• [WHAT YOU SHOULD DO]
Each line below is to be copied exactly as it appears.

• [DATA EXTRACT]
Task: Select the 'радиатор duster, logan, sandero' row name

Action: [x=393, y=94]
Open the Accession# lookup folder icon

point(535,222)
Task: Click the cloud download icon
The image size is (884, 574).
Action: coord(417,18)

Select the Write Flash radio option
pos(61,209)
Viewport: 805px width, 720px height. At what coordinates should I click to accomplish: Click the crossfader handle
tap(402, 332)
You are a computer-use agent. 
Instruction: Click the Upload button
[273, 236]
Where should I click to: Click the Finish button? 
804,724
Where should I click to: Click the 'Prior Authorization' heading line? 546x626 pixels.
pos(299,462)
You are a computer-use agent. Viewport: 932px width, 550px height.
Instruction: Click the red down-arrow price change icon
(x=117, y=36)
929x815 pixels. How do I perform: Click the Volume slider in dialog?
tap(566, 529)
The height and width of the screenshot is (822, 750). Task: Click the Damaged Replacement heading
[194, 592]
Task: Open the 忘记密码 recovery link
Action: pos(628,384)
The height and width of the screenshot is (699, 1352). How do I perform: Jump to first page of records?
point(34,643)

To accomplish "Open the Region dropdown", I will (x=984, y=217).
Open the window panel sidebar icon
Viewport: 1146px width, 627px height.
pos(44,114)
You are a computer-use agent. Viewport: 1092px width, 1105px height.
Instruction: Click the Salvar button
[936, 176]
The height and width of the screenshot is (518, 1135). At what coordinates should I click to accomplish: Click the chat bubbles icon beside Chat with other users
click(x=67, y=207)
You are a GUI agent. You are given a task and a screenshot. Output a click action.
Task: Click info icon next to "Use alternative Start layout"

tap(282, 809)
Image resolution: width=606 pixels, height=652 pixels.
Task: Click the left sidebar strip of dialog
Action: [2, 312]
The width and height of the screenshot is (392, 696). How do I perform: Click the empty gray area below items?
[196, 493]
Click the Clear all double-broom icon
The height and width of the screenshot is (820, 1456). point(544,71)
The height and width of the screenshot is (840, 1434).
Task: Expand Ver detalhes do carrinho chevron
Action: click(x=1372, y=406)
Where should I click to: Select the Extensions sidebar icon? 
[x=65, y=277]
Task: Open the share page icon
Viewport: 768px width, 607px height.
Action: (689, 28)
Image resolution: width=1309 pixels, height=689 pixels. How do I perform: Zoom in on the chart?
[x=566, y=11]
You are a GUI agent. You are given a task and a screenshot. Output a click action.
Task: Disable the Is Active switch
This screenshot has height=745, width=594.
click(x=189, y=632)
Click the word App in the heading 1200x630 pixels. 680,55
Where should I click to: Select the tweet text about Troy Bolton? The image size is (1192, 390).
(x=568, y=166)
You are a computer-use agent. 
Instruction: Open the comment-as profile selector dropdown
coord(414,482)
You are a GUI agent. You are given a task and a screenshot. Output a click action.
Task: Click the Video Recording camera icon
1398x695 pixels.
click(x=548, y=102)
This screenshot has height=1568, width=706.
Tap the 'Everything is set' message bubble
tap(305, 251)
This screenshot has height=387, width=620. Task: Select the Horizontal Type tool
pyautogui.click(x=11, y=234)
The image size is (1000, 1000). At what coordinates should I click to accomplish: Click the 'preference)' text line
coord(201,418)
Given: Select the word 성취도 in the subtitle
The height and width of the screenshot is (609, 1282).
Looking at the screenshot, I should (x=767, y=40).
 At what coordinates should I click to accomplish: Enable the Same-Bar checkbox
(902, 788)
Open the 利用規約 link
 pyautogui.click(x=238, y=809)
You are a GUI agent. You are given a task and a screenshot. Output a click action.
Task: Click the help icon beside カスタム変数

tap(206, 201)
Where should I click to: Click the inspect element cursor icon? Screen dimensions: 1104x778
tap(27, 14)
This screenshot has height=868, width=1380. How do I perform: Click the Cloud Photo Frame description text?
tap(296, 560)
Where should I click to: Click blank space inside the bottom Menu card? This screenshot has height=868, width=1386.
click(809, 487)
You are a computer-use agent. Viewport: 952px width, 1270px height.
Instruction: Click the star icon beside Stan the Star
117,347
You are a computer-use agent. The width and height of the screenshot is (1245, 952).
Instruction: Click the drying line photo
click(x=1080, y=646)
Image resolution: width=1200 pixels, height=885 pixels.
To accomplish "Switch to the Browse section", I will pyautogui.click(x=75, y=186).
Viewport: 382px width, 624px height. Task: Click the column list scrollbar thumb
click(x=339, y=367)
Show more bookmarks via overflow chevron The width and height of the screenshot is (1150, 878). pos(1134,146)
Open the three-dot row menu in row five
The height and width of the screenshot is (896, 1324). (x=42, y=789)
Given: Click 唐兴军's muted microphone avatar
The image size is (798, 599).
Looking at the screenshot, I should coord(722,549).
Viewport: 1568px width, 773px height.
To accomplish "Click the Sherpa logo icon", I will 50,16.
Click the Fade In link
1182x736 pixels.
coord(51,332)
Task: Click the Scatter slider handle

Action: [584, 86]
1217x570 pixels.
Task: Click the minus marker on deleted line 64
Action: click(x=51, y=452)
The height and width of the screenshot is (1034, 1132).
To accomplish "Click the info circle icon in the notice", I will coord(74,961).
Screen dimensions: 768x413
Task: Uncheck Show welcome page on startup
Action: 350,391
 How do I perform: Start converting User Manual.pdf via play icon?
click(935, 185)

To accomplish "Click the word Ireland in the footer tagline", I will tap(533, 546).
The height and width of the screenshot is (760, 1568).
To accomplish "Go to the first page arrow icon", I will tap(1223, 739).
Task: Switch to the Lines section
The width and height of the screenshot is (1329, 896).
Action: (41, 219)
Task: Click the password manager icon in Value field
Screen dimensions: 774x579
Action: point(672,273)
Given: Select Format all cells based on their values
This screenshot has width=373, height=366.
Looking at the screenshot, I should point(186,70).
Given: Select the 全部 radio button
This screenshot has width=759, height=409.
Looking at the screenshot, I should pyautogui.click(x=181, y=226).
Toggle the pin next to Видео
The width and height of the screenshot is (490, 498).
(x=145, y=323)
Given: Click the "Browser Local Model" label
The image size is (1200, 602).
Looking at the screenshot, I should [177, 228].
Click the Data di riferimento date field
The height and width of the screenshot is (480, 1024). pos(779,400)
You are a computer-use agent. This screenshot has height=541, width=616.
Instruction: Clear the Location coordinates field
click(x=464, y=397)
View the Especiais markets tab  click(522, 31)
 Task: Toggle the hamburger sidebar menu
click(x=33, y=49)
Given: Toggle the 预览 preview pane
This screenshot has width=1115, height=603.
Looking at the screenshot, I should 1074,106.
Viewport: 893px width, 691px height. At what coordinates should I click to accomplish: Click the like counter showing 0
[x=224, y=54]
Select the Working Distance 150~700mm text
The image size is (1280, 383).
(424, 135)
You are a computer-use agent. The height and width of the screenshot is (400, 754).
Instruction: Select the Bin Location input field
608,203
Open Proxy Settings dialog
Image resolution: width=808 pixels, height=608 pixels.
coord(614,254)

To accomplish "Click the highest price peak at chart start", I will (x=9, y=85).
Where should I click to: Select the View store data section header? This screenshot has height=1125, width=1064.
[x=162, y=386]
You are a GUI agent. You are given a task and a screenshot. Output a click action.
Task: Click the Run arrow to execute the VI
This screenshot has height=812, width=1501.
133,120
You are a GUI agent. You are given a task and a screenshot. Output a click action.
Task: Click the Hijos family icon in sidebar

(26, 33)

• [ANSWER TO THE PROBLEM]
Task: Select the 'радиатор duster, logan, sandero' row name

Action: [x=393, y=94]
Open the Accession# lookup folder icon

point(535,222)
Task: Click the cloud download icon
The image size is (884, 574).
Action: coord(417,18)

Select the Write Flash radio option
pos(61,209)
Viewport: 805px width, 720px height. At what coordinates should I click to accomplish: Click the crossfader handle
tap(402, 332)
You are a computer-use agent. 
Instruction: Click the Upload button
[273, 236]
Where should I click to: Click the Finish button? 
804,724
Where should I click to: Click the 'Prior Authorization' heading line? 546x626 pixels.
pos(299,462)
You are a computer-use agent. Viewport: 932px width, 550px height.
Instruction: Click the red down-arrow price change icon
(x=117, y=36)
929x815 pixels. How do I perform: Click the Volume slider in dialog?
tap(566, 529)
The height and width of the screenshot is (822, 750). Task: Click the Damaged Replacement heading
[194, 592]
Task: Open the 忘记密码 recovery link
Action: pos(628,384)
The height and width of the screenshot is (699, 1352). How do I perform: Jump to first page of records?
point(34,643)

To accomplish "Open the Region dropdown", I will (x=984, y=217).
Open the window panel sidebar icon
Viewport: 1146px width, 627px height.
pos(44,114)
You are a computer-use agent. Viewport: 1092px width, 1105px height.
Instruction: Click the Salvar button
[936, 176]
The height and width of the screenshot is (518, 1135). At what coordinates should I click to accomplish: Click the chat bubbles icon beside Chat with other users
click(x=67, y=207)
You are a GUI agent. You are given a task and a screenshot. Output a click action.
Task: Click info icon next to "Use alternative Start layout"

tap(282, 809)
Image resolution: width=606 pixels, height=652 pixels.
Task: Click the left sidebar strip of dialog
Action: [2, 312]
The width and height of the screenshot is (392, 696). How do I perform: Click the empty gray area below items?
[196, 493]
Click the Clear all double-broom icon
The height and width of the screenshot is (820, 1456). point(544,71)
The height and width of the screenshot is (840, 1434).
Task: Expand Ver detalhes do carrinho chevron
Action: click(x=1372, y=406)
Where should I click to: Select the Extensions sidebar icon? 
[x=65, y=277]
Task: Open the share page icon
Viewport: 768px width, 607px height.
Action: (689, 28)
Image resolution: width=1309 pixels, height=689 pixels. How do I perform: Zoom in on the chart?
[x=566, y=11]
You are a GUI agent. You are given a task and a screenshot. Output a click action.
Task: Disable the Is Active switch
This screenshot has height=745, width=594.
click(x=189, y=632)
Click the word App in the heading 1200x630 pixels. 680,55
Where should I click to: Select the tweet text about Troy Bolton? The image size is (1192, 390).
(x=568, y=166)
You are a computer-use agent. 
Instruction: Open the comment-as profile selector dropdown
coord(414,482)
You are a GUI agent. You are given a task and a screenshot. Output a click action.
Task: Click the Video Recording camera icon
1398x695 pixels.
click(x=548, y=102)
This screenshot has height=1568, width=706.
Tap the 'Everything is set' message bubble
tap(305, 251)
This screenshot has height=387, width=620. Task: Select the Horizontal Type tool
pyautogui.click(x=11, y=234)
The image size is (1000, 1000). At what coordinates should I click to accomplish: Click the 'preference)' text line
coord(201,418)
Given: Select the word 성취도 in the subtitle
The height and width of the screenshot is (609, 1282).
Looking at the screenshot, I should (x=767, y=40).
 At what coordinates should I click to accomplish: Enable the Same-Bar checkbox
(902, 788)
Open the 利用規約 link
 pyautogui.click(x=238, y=809)
You are a GUI agent. You are given a task and a screenshot. Output a click action.
Task: Click the help icon beside カスタム変数

tap(206, 201)
Where should I click to: Click the inspect element cursor icon? Screen dimensions: 1104x778
tap(27, 14)
This screenshot has height=868, width=1380. How do I perform: Click the Cloud Photo Frame description text?
tap(296, 560)
Where should I click to: Click blank space inside the bottom Menu card? This screenshot has height=868, width=1386.
click(809, 487)
You are a computer-use agent. Viewport: 952px width, 1270px height.
Instruction: Click the star icon beside Stan the Star
117,347
You are a computer-use agent. The width and height of the screenshot is (1245, 952).
Instruction: Click the drying line photo
click(x=1080, y=646)
Image resolution: width=1200 pixels, height=885 pixels.
To accomplish "Switch to the Browse section", I will pyautogui.click(x=75, y=186).
Viewport: 382px width, 624px height. Task: Click the column list scrollbar thumb
click(x=339, y=367)
Show more bookmarks via overflow chevron The width and height of the screenshot is (1150, 878). pos(1134,146)
Open the three-dot row menu in row five
The height and width of the screenshot is (896, 1324). (x=42, y=789)
Given: Click 唐兴军's muted microphone avatar
The image size is (798, 599).
Looking at the screenshot, I should coord(722,549).
Viewport: 1568px width, 773px height.
To accomplish "Click the Sherpa logo icon", I will 50,16.
Click the Fade In link
1182x736 pixels.
coord(51,332)
Task: Click the Scatter slider handle

Action: [584, 86]
1217x570 pixels.
Task: Click the minus marker on deleted line 64
Action: click(x=51, y=452)
The height and width of the screenshot is (1034, 1132).
To accomplish "Click the info circle icon in the notice", I will coord(74,961).
Screen dimensions: 768x413
Task: Uncheck Show welcome page on startup
Action: 350,391
 How do I perform: Start converting User Manual.pdf via play icon?
click(935, 185)

To accomplish "Click the word Ireland in the footer tagline", I will tap(533, 546).
The height and width of the screenshot is (760, 1568).
To accomplish "Go to the first page arrow icon", I will tap(1223, 739).
Task: Switch to the Lines section
The width and height of the screenshot is (1329, 896).
Action: (41, 219)
Task: Click the password manager icon in Value field
Screen dimensions: 774x579
Action: point(672,273)
Given: Select Format all cells based on their values
This screenshot has width=373, height=366.
Looking at the screenshot, I should point(186,70).
Given: Select the 全部 radio button
This screenshot has width=759, height=409.
Looking at the screenshot, I should pyautogui.click(x=181, y=226).
Toggle the pin next to Видео
The width and height of the screenshot is (490, 498).
(x=145, y=323)
Given: Click the "Browser Local Model" label
The image size is (1200, 602).
Looking at the screenshot, I should [177, 228].
Click the Data di riferimento date field
The height and width of the screenshot is (480, 1024). pos(779,400)
You are a computer-use agent. This screenshot has height=541, width=616.
Instruction: Clear the Location coordinates field
click(x=464, y=397)
View the Especiais markets tab  click(522, 31)
 Task: Toggle the hamburger sidebar menu
click(x=33, y=49)
Given: Toggle the 预览 preview pane
This screenshot has width=1115, height=603.
Looking at the screenshot, I should 1074,106.
Viewport: 893px width, 691px height. At what coordinates should I click to accomplish: Click the like counter showing 0
[x=224, y=54]
Select the Working Distance 150~700mm text
The image size is (1280, 383).
(424, 135)
You are a computer-use agent. The height and width of the screenshot is (400, 754).
Instruction: Select the Bin Location input field
608,203
Open Proxy Settings dialog
Image resolution: width=808 pixels, height=608 pixels.
coord(614,254)

To accomplish "Click the highest price peak at chart start", I will (x=9, y=85).
Where should I click to: Select the View store data section header? This screenshot has height=1125, width=1064.
[x=162, y=386]
You are a GUI agent. You are given a task and a screenshot. Output a click action.
Task: Click the Run arrow to execute the VI
This screenshot has height=812, width=1501.
133,120
You are a GUI agent. You are given a task and a screenshot. Output a click action.
Task: Click the Hijos family icon in sidebar

(26, 33)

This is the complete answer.